Analysis of binomial variables with random effects I have a study where each of the 43 items is a question to which the response may be A or B and I want to infer whether A has been chosen significantly more than B. There are 20 participants and 43 items, I have thus 20*43= 860 rows in my datafile. I know I can run a binomial test/chi square, but my problem is that these tests don't take into account the unmeasured correlation between responses due to participants and questions.

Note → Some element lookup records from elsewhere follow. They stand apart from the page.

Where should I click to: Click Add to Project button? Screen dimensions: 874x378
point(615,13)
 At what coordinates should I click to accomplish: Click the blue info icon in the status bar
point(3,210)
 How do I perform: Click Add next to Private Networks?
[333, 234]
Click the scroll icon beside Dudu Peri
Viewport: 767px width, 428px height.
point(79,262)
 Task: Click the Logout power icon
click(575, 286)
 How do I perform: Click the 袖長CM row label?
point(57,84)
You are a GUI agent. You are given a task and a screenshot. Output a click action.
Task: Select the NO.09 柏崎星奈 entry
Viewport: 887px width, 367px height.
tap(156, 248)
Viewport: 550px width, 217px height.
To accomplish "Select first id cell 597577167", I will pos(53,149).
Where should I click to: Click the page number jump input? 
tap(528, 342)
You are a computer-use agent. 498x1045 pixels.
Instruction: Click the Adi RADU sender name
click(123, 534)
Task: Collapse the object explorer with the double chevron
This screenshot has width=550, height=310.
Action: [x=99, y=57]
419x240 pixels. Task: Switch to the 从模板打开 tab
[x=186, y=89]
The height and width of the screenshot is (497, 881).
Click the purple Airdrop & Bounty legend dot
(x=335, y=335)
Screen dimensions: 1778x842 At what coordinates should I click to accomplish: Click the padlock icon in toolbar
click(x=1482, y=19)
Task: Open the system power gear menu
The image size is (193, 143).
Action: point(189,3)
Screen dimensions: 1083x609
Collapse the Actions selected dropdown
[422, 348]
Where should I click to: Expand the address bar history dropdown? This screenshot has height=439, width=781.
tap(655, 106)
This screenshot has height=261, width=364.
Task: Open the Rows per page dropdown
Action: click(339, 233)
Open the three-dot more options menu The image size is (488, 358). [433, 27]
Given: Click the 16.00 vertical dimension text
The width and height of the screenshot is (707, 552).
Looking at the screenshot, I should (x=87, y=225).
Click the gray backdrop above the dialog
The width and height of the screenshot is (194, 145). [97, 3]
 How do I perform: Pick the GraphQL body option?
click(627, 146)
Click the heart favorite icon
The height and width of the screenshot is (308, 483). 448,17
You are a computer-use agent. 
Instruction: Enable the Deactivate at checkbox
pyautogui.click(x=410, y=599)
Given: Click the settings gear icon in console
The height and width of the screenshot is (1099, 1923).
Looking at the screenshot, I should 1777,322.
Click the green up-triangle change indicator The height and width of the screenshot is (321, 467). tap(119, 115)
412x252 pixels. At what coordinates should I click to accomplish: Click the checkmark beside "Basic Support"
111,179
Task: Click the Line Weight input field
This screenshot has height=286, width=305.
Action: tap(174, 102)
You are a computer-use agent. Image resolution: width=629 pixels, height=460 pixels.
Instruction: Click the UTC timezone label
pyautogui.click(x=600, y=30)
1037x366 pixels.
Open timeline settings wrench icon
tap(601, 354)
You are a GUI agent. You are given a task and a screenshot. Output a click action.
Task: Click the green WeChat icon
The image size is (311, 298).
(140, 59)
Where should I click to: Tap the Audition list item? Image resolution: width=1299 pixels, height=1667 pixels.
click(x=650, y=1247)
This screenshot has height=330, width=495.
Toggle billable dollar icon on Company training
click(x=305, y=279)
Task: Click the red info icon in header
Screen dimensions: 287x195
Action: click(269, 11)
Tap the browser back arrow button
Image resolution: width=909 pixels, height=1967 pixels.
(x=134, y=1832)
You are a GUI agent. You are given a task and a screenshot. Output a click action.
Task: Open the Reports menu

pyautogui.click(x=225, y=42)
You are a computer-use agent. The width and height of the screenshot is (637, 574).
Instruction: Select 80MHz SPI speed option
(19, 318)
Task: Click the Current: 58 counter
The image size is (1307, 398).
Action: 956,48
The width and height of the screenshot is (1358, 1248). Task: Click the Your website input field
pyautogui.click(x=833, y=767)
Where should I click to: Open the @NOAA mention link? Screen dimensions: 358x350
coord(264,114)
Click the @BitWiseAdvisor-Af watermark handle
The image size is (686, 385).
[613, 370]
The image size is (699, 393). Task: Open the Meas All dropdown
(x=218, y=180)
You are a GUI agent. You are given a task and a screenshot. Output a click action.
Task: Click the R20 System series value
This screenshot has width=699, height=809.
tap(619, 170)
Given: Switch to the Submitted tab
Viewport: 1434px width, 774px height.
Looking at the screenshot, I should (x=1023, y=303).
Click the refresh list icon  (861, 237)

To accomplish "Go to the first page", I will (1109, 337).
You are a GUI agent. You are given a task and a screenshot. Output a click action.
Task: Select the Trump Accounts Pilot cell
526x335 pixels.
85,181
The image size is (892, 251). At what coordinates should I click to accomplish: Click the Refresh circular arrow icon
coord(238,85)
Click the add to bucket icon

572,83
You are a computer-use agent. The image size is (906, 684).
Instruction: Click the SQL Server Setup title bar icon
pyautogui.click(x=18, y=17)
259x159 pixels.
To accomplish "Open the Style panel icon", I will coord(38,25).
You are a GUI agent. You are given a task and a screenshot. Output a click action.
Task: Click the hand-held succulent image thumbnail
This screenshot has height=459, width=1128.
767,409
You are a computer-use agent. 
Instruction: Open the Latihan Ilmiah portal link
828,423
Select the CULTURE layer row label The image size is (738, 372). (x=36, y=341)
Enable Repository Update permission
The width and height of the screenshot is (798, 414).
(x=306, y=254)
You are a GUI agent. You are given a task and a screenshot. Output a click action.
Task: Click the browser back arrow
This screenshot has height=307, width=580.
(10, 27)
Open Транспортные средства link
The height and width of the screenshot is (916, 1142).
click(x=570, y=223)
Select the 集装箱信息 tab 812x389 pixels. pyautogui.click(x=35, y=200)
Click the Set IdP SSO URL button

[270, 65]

 A: You can use a mixed effects model, a logistic regression with random intercepts for question and for participant. If you have data in long format, something like
participant  question answer
1            1        A
1            2        B
 .
 .
 .
n            1        A
n            2        A

the logistic regression will have a linear predictor
$$ \eta_{ij} = \mu + \alpha_i + \beta_j $$
where $\alpha_i$ is a random intercept for participant $i$ and $\beta_j$ a random intercept for question $j$. Then the model is completed by stipulating that
$$
   \alpha_i \stackrel{\text{iid}}{\sim} \mathcal{N}(0,\sigma^2_\alpha) \\ 
   \beta_j \stackrel{\text{iid}}{\sim} \mathcal{N}(0,\sigma^2_\beta)
$$
If you have some other covariates you can build from here.
In R something like
df <- <your data frame>
library(lme4)
mod0 <- glmer( answer ~ (1 | participant) + (1 | question), 
               data=df, family=binomial )

This is similar to the setting in item response theory, so look through item-response-theory.  See also the tag elo, since such rating systems are based on similar models. An interesting applications is the chess puzzles on lichess where both solver and quizz will get its own random parameter (but they will be updated according to how the puzzle is solved).